After enduring Stewart's three-page rant, a rant that's that's part exposition, part complaining about the whole getting-his-wife-killed thing, Jordan decides he needs to get out of that apartment. To which Stewart responds: Jeez. I know everyone deals with grief differently, but Stewart deals with it weirdly.
Stewart must have eventually gotten sick of the smell himself and called the police and the funeral home and got everything straightened out enough to have a memorial service at the cemetery. Despite feeling guilty about/being blamed for Katma's death, Jordan shows up. Not wearing a nice suit, of course, but in full superhero costume, complete with his mask and, perhaps in some sort of weird gesture in the direction of etiquette, a trench coat over his costume.
What a jackass.
Even Kilowog, the orange space hippopotamus man, knows what sort of clothing Earth funerary customs call for.
My favorite part of this issue's Roger Stern/Curt Swan/John Beatty two-page Superman strip is the way the Man of Steel sort of lingers for a few panels, making sure the guy he just saved from a hail of gunfire is okay.
Superman's pretty relaxed about having to chase down a carload of fleeing crooks, to the point that the victim is questioning why Superman hasn't flown off yet. Superman's not worried though, what with his super-senses and super-speed. He probably has time to run a few errands and go make a sandwich and still have time to catch normal human bad guys driving away in an automobile.

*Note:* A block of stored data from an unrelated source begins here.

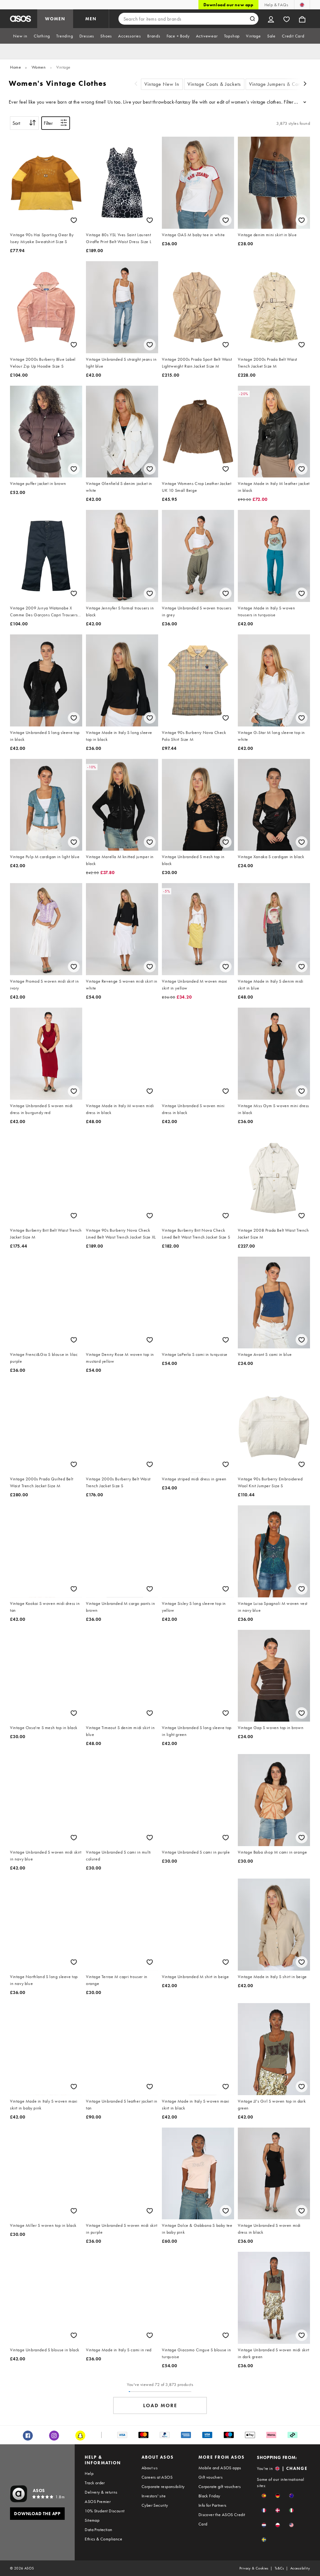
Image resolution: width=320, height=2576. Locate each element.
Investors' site (154, 2496)
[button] (264, 2495)
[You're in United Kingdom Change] (302, 4)
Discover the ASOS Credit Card (221, 2519)
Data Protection (98, 2529)
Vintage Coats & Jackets (214, 84)
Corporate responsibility (163, 2486)
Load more (160, 2405)
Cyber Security (155, 2505)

Once again, the highlight of the issue was the Mike Grell/Rick Burchett/Pablo Marcos Blackhawk strip. Above is a detail of the very first panel. It is followed by about four pages of Blackhawk brawling with a bunch of dudes while wearing nothing but his gunbelt and a day's stubble. There's a lot to like about the scene, from the crisp action to the way Burchett hides our hero's penis to the "Well, you don't see a naked guy beating up a roomfull of men in the pages of Action Comics very often" nature of it. But reading it in 2010, I was particularly struck by the fact that this is the sort of thing you see happen to superheroines rather frequently—the same day I read this I read a trade in which Misty Knight went right from a shower scene to a fight scene—but superheroes rarely engage in fisticuffs in the buff.